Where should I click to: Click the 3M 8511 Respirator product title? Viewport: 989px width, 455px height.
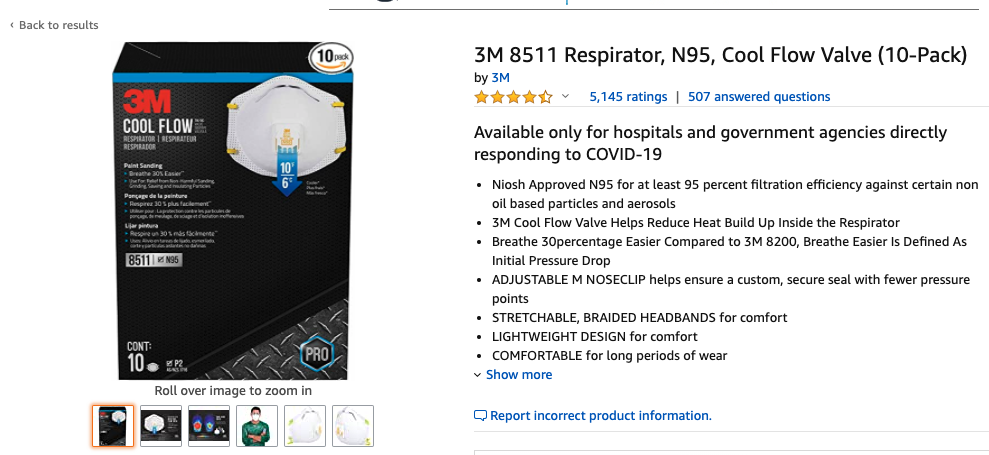click(720, 55)
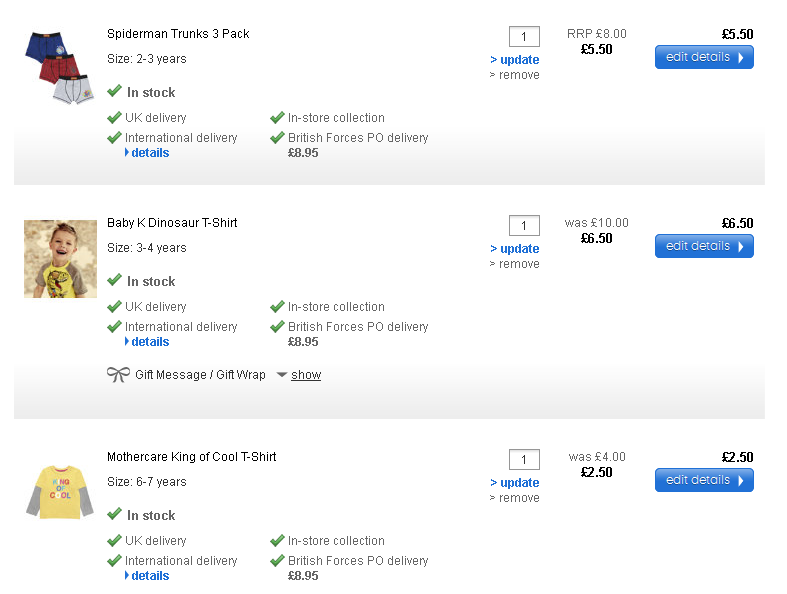Expand delivery details for King of Cool T-Shirt
This screenshot has width=787, height=594.
(149, 576)
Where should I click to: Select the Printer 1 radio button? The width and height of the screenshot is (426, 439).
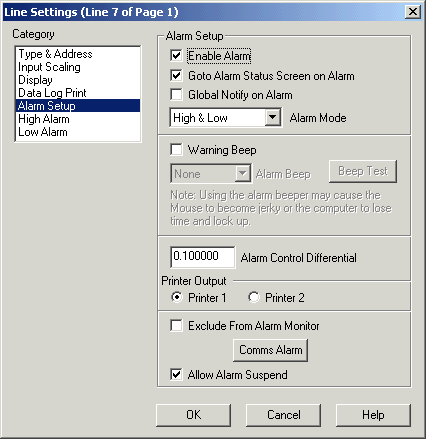[177, 297]
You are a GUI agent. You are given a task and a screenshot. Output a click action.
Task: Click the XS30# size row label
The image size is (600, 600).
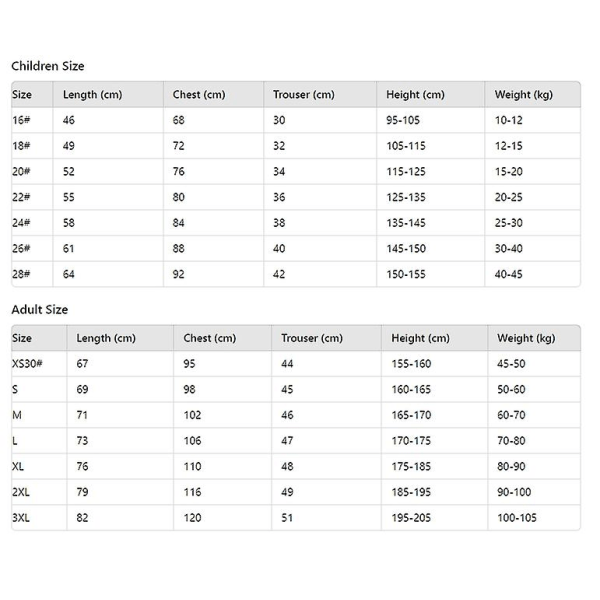[x=28, y=364]
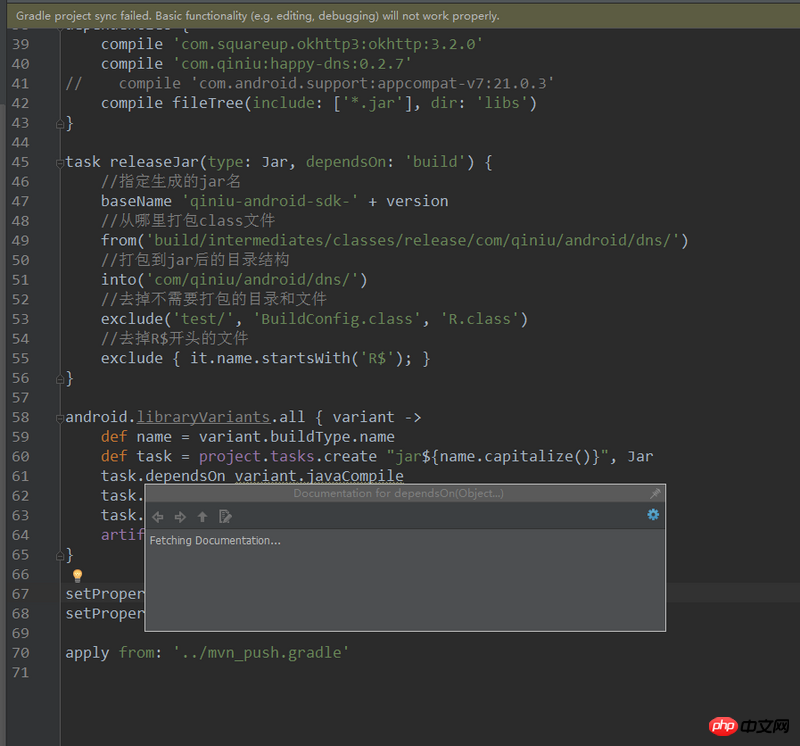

▬▬▬▬▬▬▬▬▬▬

▶ **Instructions for the task**: The job is to set down the whole listing exactly, excluding any images.

▶ **Result**:
Where should I click to: Click the 3M 8511 Respirator product title? Viewport: 989px width, 455px height.
click(720, 55)
Expand delivery details for King of Cool T-Shirt
This screenshot has width=787, height=594.
(149, 576)
Where should I click to: Select the Printer 1 radio button? The width and height of the screenshot is (426, 439).
[177, 297]
You are a GUI agent. You are given a task and a screenshot. Output a click action.
Task: Click the XS30# size row label
The image size is (600, 600).
[x=28, y=364]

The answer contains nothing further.